A few months ago, Jetpack Compose was promoted to beta allowing everyone to get a glimpse of what the future state of Android development could look like. Following this announcement, a new Android Developer Challenge was launched to promote the new framework through a series of four challenges with a chance to win exciting prizes. Since the announcement was a great interest to me, I took part in the challenge to learn more about the upcoming framework. In this blog post, I'll share my initial experience with Jetpack Compose.
Jetpack Compose
Jetpack Compose is a new declarative user-interface (UI) framework within the Android ecosystem to help create beautiful UI with less code. As opposed to the traditional imperative UI development where the user-facing views are created in a tree-like structure of widgets through the inflation of an XML layout file, Jetpack Compose provides Kotlin APIs to create composable functions that emit the UI in a declarative manner. In a sense, the views are initially created in the composition stage and only then the necessary changes are applied whenever the state has changed. Similar to SwiftUI, the core programming language is responsible for creating the UI which favours both the ease of use as well as the notion of reusability when it comes to development.
What Surprised Me
There were a few things that surprised me when I started working on the Android Developer Challenge. The first one was working with the preview mode where I could visually see the changes as soon as I applied them. This could drastically reduce the development time as I would no longer have to re-run my application on a device. In addition to that, working with Jetpack Compose felt very similar to Flutter. Both frameworks share the same look-and-feel when it comes to how the UI is so easily presented in the source code. Finally, Jetpack Compose is supported by a wide range of Jetpack libraries that have the corresponding Compose dependency, such as Jetpack Navigation for Compose. This will make it easier for Android projects to integrate the new framework without much effort. If a project is following an architecture pattern that separates the UI from the business logic layer, then Jetpack Compose can replace the Activity or Fragment source code with Composable functions that will handle the UI and state, without impacting the business logic.
Challenge 1 - Thinking in Compose
In the first challenge, the task was to create a puppy adoption application with two screens.
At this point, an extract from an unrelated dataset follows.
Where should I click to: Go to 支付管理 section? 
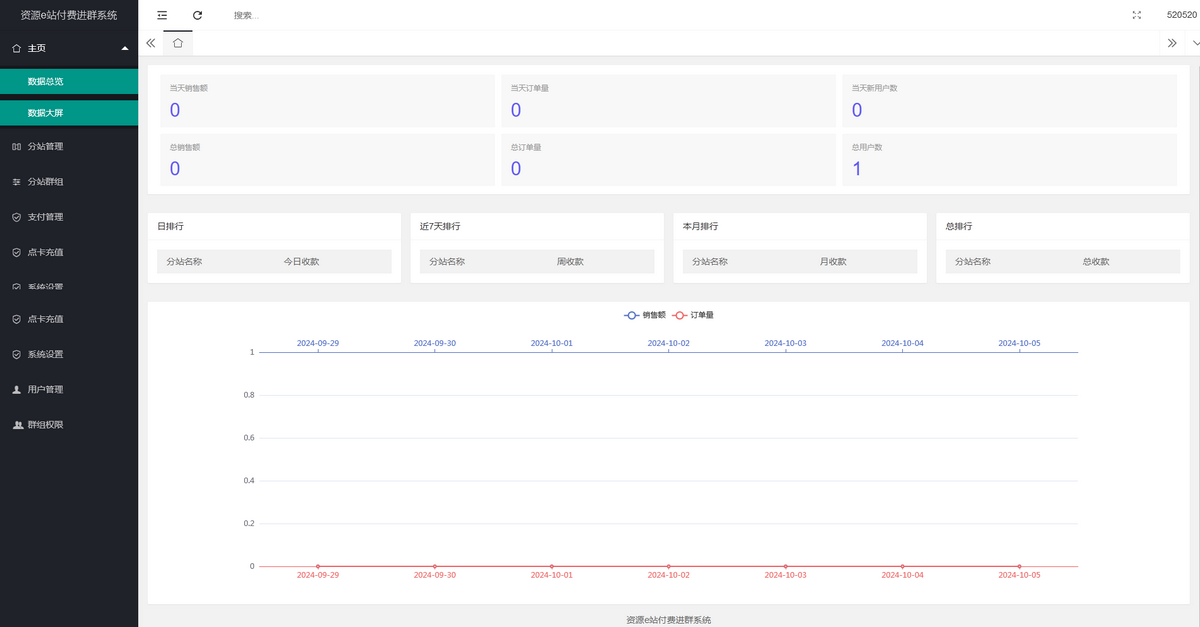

The first screen will showcase a list of all the puppies followed by the puppy's detail on the second screen. The challenge focused on the basics of Jetpack Compose and the building blocks of creating UI from the Kotlin APIs. Views, such as Text, are added in the Composable function annotated by the Composable tag. This tells the framework that this function takes data as input and emits UI elements.
Jetpack Compose takes a series of Composable functions and draws them during the composition stage with some initial data. If the state has changed at some point, the changed composable function is executed again with new data which is then redrawn. Jetpack Compose automatically handles this process of recomposition very efficiently and only updates the view that have changed since last redraw.
Source code of the first challenge.
Challenge 2 - Managing State
In the second challenge, the task was to create a countdown timer application using state in Jetpack Compose. A state is any piece of information that can change at any time. Since the view can be recomposed multiple times at any given time, the remember keyword binds the state to the local storage allowing it to survive the recomposition. In addition, the observeAsState keyword adds a LiveData on an object and observes when the object has changed.
The timer application made use of state, remember and observeAsState in its implementation. The state kept track of whether the app was in a countdown mode or whether the user has yet to start the timer. Based on this, the specific UI was shown to the user. When the timer had started, the viewmodel was responsible for launching the thread that would count down and update the object that the LiveData was bound to. Whenever the time value changed, the UI would redraw the Text view that held the timer value.
Source code of the second challenge.
Closing Remarks
Working with Jetpack Compose is quite different from traditional UI development for Android. There are a lot of new keywords and principles added when working with the new declarative framework. It could be a learning curve, but I am excited to see what the future holds for modern Android development. In the meantime, I got to enjoy a cool prize from the Android Developer Challenge.